Boer War veteran, Sgt. James Cooper, 1st Battalion Border Regiment, did something quite extraordinary on 8th November 1915. He was highly motivated.
Originally from Burnley, Lancashire, when war broke out Cooper was living in the United States. He decided to rejoin his old regiment but as his wife, Nellie, was expecting a baby, they decided that she would remain in the States and follow after the child was born. Nellie Cooper and three month-old Joseph took passage on the Lusitania. Both were killed when the liner was torpedoed on 7th May 1915.
Captain & Adjutant William Clague, 1st Battalion Border Regiment, described how Sgt. Cooper began to take revenge for the loss of his family.
“No. 18799 Sgt. J. Cooper a Sergeant in our right Company in the firing line suddenly told the man on either side of him to stop shooting, leapt over the parapet and ran quickly over to the enemy's trenches about 120 yards away. He was then seen to stand on the enemy's parapet & coolly empty his magazine into the trench below him. He then ran quickly back to our trenches & leaped in quite unhurt. His retreat to our trench was covered by the men firing rapid at the Turks who had by then manned their trench, several bobbing up waist high — Sgt. COOPER reported having shot 5 Turks in their trench, 3 of them being at breakfast just below him and 2 a few yards to his right.” [1]

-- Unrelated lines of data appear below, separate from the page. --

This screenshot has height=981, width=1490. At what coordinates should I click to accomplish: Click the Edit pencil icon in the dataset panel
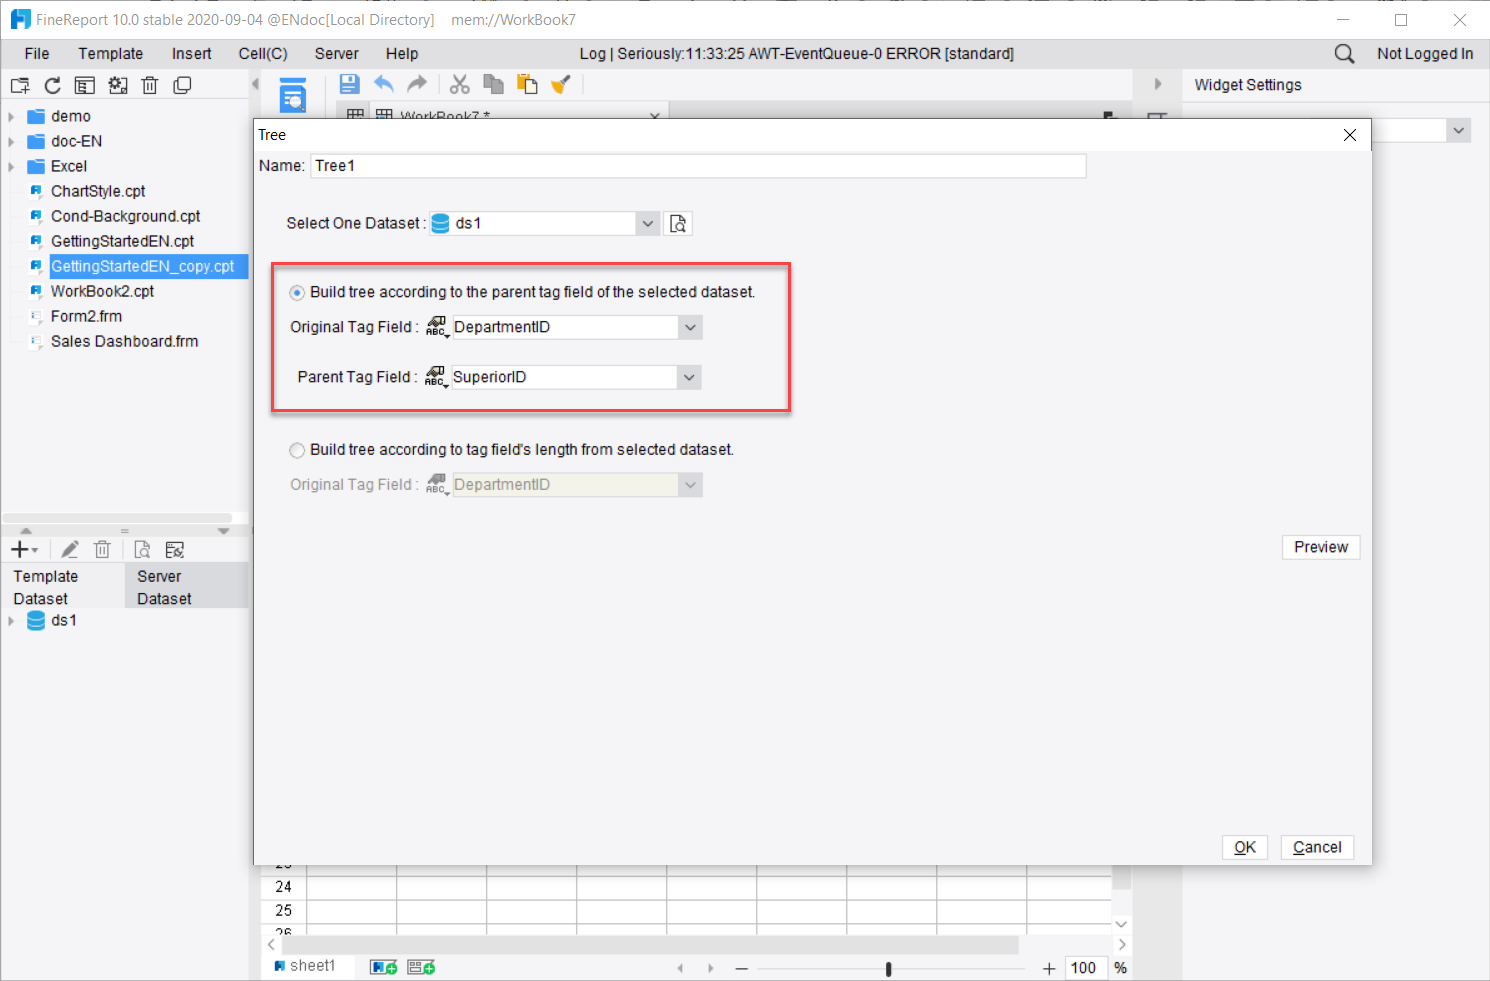[69, 549]
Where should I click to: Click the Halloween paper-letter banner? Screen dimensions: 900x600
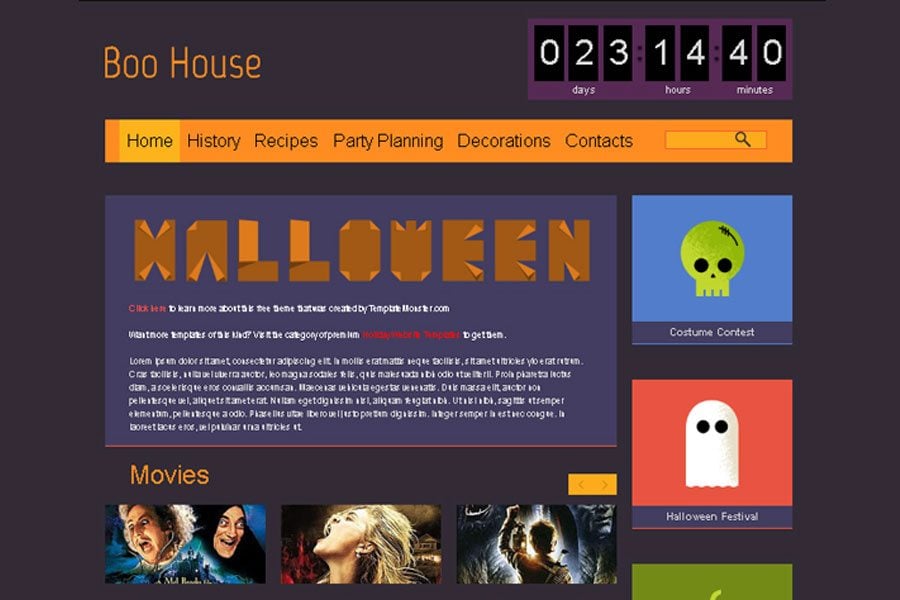point(362,250)
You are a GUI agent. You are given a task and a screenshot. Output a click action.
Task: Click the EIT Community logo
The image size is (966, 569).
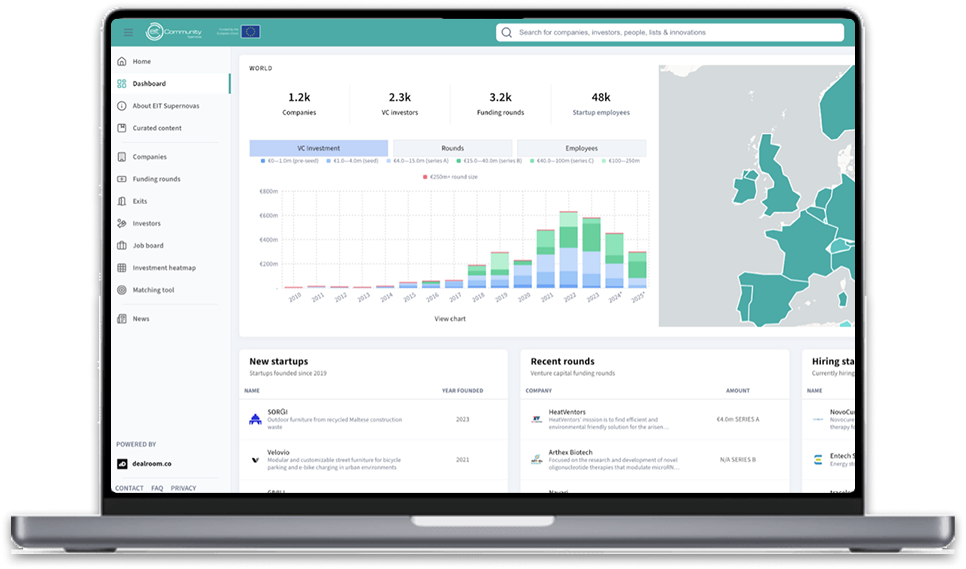pyautogui.click(x=175, y=33)
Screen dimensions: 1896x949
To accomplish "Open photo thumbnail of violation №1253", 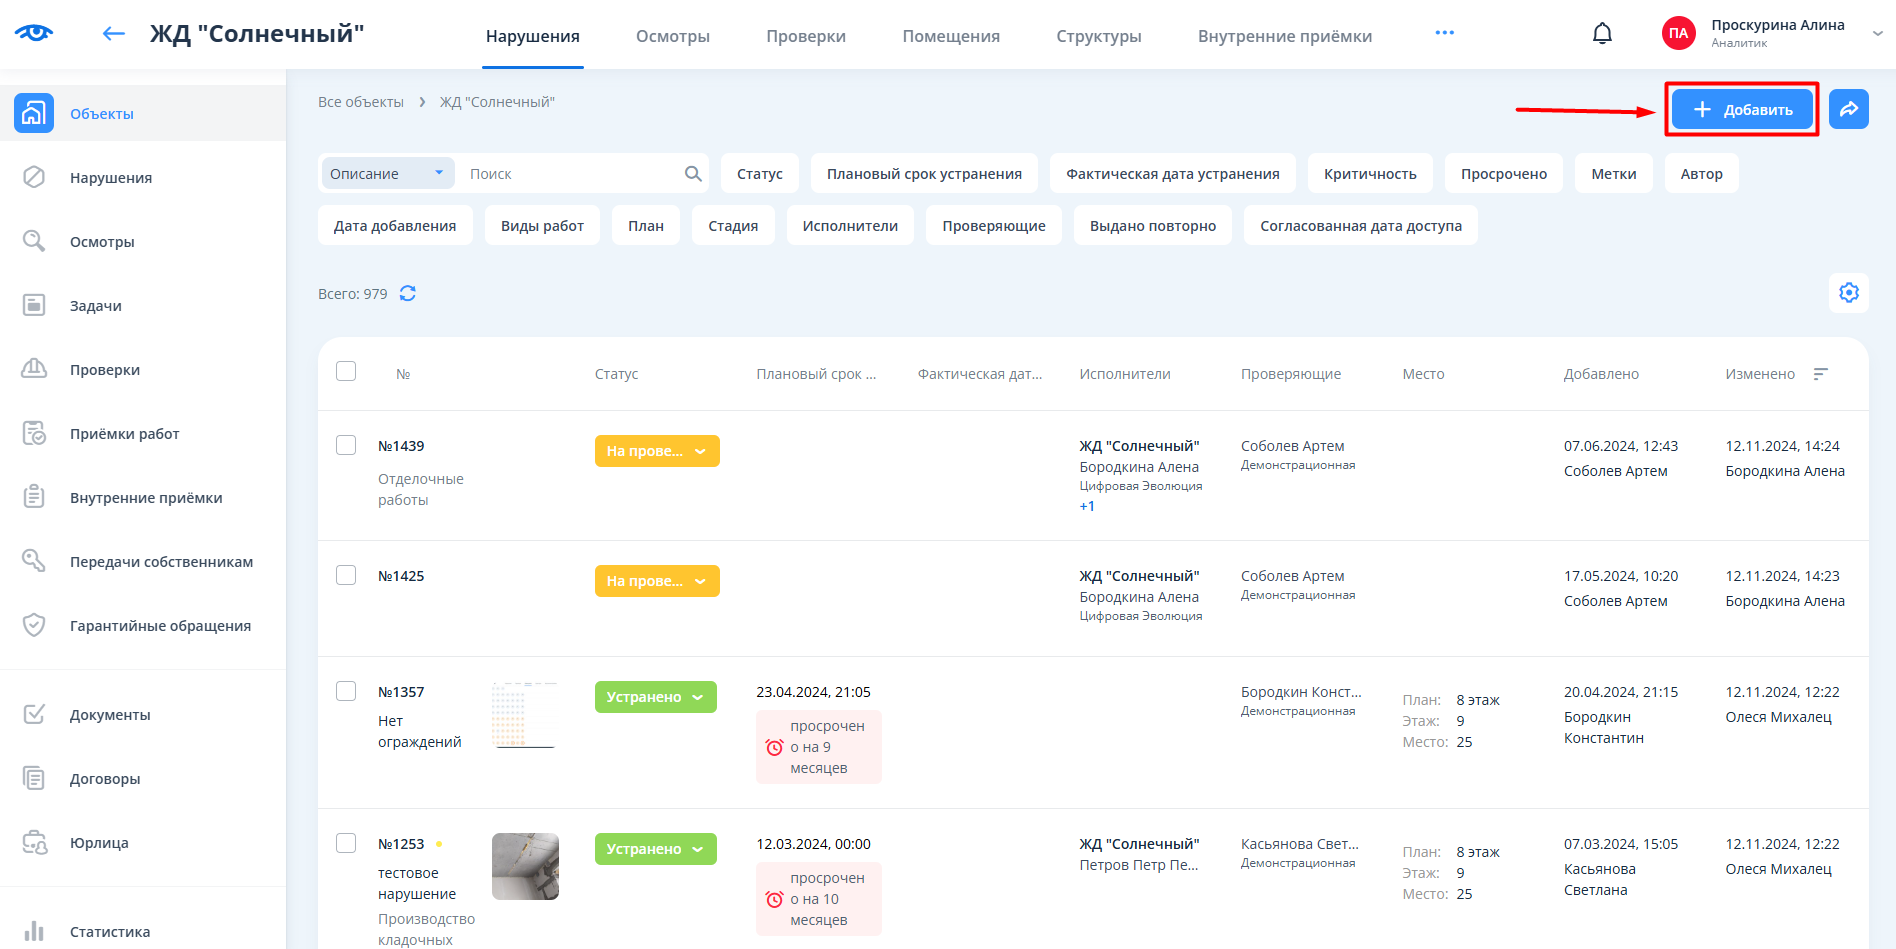I will pos(525,866).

An anonymous officer, possibly Captain Clague, wrote about what Cooper had done:
“An extraordinary incident occurred here on the morning of November 8. Our firing line varies from 120 to 50 yards from the Turks. Sergeant Cooper, who had left the army and had come back from America to rejoin on the outbreak of the war, was posted to us. His wife and three children were all lost in the Lusitania, and he wanted badly to get a bit of his [own] back. At about 8.30 in the morning he told the men near to stop firing, and, jumping over the parapet, he went at a steady double over to the Turks about 120 yards away. Arriving there, he found three having breakfast. He shot one. The others tried to escape, but tumbled over one another, and he shot them. Then, turning to his right, he shot a man who was aiming at him, and then a fifth. And after that he toddled back! All the Turks near by were so excited that they got up breast-high over the parapet to fire at him, and the men in our line bagged several more. Cooper was not touched. It was an extraordinary incident. No one can ordinarily put his hand over the top by day for ten seconds without getting a bullet through it or near it.” [2]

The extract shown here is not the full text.